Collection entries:
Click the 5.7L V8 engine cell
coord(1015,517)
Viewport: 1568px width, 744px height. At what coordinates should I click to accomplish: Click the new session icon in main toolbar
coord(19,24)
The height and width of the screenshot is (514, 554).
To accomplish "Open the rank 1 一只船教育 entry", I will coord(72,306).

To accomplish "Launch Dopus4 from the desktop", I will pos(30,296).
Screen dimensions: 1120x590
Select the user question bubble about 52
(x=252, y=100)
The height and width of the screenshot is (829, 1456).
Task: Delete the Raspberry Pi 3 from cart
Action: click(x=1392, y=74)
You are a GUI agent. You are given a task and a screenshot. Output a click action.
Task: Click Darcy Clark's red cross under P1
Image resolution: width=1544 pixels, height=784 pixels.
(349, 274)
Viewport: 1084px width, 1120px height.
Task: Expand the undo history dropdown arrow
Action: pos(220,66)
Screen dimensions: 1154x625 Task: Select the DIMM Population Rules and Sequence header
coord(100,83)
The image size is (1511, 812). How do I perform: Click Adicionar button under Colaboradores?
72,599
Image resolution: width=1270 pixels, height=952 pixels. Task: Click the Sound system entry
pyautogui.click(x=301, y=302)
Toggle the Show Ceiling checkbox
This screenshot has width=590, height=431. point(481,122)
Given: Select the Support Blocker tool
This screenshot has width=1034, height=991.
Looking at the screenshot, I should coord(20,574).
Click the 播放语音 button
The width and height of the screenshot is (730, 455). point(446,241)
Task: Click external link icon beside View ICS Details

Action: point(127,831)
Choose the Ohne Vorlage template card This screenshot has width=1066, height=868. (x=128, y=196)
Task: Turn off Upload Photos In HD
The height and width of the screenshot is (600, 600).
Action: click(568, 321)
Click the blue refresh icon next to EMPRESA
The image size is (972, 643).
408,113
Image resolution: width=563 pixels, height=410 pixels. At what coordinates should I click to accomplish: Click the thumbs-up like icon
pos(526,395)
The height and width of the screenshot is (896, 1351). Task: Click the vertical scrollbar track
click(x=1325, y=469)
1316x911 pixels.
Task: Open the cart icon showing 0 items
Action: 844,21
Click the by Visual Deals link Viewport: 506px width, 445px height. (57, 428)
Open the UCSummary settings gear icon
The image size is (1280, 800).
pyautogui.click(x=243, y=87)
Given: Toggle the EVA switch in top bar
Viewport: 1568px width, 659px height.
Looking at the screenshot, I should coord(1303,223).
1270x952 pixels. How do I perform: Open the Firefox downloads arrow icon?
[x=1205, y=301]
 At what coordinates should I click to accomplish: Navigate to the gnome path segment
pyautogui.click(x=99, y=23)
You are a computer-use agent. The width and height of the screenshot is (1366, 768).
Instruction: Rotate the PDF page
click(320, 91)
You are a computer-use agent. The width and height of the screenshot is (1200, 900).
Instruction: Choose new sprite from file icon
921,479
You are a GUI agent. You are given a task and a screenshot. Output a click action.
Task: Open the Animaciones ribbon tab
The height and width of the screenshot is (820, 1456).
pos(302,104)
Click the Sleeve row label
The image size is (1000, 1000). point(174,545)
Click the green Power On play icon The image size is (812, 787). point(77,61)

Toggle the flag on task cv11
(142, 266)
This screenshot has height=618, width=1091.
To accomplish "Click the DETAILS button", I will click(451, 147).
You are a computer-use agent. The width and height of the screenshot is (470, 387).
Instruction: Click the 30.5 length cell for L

THE TASK: Each of the entries above needs to be given again exactly.

EXPECTED ANSWER:
Click the 5.7L V8 engine cell
coord(1015,517)
Viewport: 1568px width, 744px height. At what coordinates should I click to accomplish: Click the new session icon in main toolbar
coord(19,24)
The height and width of the screenshot is (514, 554).
To accomplish "Open the rank 1 一只船教育 entry", I will coord(72,306).

To accomplish "Launch Dopus4 from the desktop", I will pos(30,296).
Screen dimensions: 1120x590
Select the user question bubble about 52
(x=252, y=100)
The height and width of the screenshot is (829, 1456).
Task: Delete the Raspberry Pi 3 from cart
Action: click(x=1392, y=74)
You are a GUI agent. You are given a task and a screenshot. Output a click action.
Task: Click Darcy Clark's red cross under P1
Image resolution: width=1544 pixels, height=784 pixels.
(349, 274)
Viewport: 1084px width, 1120px height.
Task: Expand the undo history dropdown arrow
Action: pos(220,66)
Screen dimensions: 1154x625 Task: Select the DIMM Population Rules and Sequence header
coord(100,83)
The image size is (1511, 812). How do I perform: Click Adicionar button under Colaboradores?
72,599
Image resolution: width=1270 pixels, height=952 pixels. Task: Click the Sound system entry
pyautogui.click(x=301, y=302)
Toggle the Show Ceiling checkbox
This screenshot has width=590, height=431. point(481,122)
Given: Select the Support Blocker tool
This screenshot has width=1034, height=991.
Looking at the screenshot, I should coord(20,574).
Click the 播放语音 button
The width and height of the screenshot is (730, 455). point(446,241)
Task: Click external link icon beside View ICS Details

Action: point(127,831)
Choose the Ohne Vorlage template card This screenshot has width=1066, height=868. (x=128, y=196)
Task: Turn off Upload Photos In HD
The height and width of the screenshot is (600, 600).
Action: click(568, 321)
Click the blue refresh icon next to EMPRESA
The image size is (972, 643).
408,113
Image resolution: width=563 pixels, height=410 pixels. At what coordinates should I click to accomplish: Click the thumbs-up like icon
pos(526,395)
The height and width of the screenshot is (896, 1351). Task: Click the vertical scrollbar track
click(x=1325, y=469)
1316x911 pixels.
Task: Open the cart icon showing 0 items
Action: 844,21
Click the by Visual Deals link Viewport: 506px width, 445px height. (57, 428)
Open the UCSummary settings gear icon
The image size is (1280, 800).
pyautogui.click(x=243, y=87)
Given: Toggle the EVA switch in top bar
Viewport: 1568px width, 659px height.
Looking at the screenshot, I should coord(1303,223).
1270x952 pixels. How do I perform: Open the Firefox downloads arrow icon?
[x=1205, y=301]
 At what coordinates should I click to accomplish: Navigate to the gnome path segment
pyautogui.click(x=99, y=23)
You are a computer-use agent. The width and height of the screenshot is (1366, 768).
Instruction: Rotate the PDF page
click(320, 91)
You are a computer-use agent. The width and height of the screenshot is (1200, 900).
Instruction: Choose new sprite from file icon
921,479
You are a GUI agent. You are given a task and a screenshot. Output a click action.
Task: Open the Animaciones ribbon tab
The height and width of the screenshot is (820, 1456).
pos(302,104)
Click the Sleeve row label
The image size is (1000, 1000). point(174,545)
Click the green Power On play icon The image size is (812, 787). point(77,61)

Toggle the flag on task cv11
(142, 266)
This screenshot has height=618, width=1091.
To accomplish "Click the DETAILS button", I will click(451, 147).
You are a computer-use agent. The width and height of the screenshot is (470, 387).
Instruction: Click the 30.5 length cell for L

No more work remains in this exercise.